The role of OLAP data warehouse is very important in today’s Big data analytics era.
But, comparing to last decade, the usage of volume of data in analytics is increasing. The AI & ML are very hungry and it needs tera bytes of data with complex query.
The modern BI tools like Qliksense, PowerBI, Tableau can talk to the large volume data warehouse. But if we think about low latency in very large volume of data, something needs to be changed in the architecture.
Change in Architecture
The first generation platforms architecture can be used in the normal big data analytics.
In this architecture as shown, the BI tools can directly talk to Data warehouses to do any analysis.
But if you think about, the implementation of AI and ML on this we’ve to think about the unstructured data.

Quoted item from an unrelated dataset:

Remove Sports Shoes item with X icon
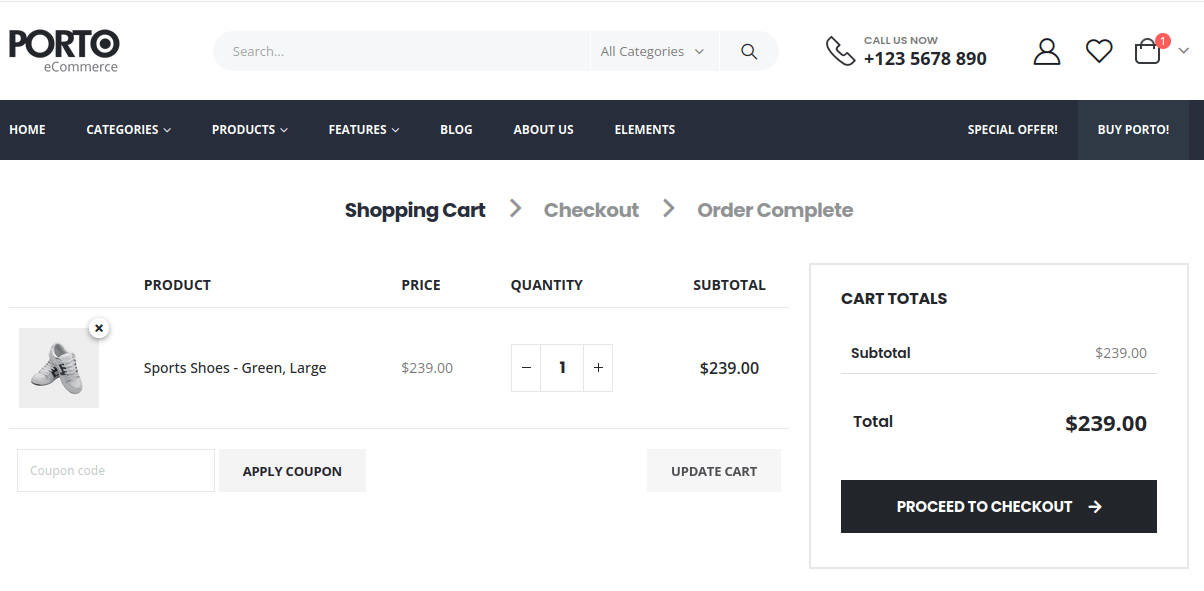This screenshot has width=1204, height=591. click(99, 328)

The two-tier architecture using both Data lake and Data warehouses. This will solve the unstructured data problems for doing any AI and ML activities.
In the first generation architecture, there are no option to handle unstructured data. But the Data lake can be used to store both structured and unstructured data.
Still, the two tier architecture won’t solve the very large amount of dataset problems.
This Lakehouse architecture will solve bot unstructured data problems and very large volume of datasets.
In Lakehouse architecture the ETL process is continuous. Due to the Data lake inside the architecture, we can access the raw data at any point of time. Also ETL is active, so that, the BI, AI & ML applications will get the near real time or real time data to its storage.
These kinds of architectural changes will reduce the cost of data storage as well as improving the latency (low) of the data aggregation and increase the productivity of data analysis.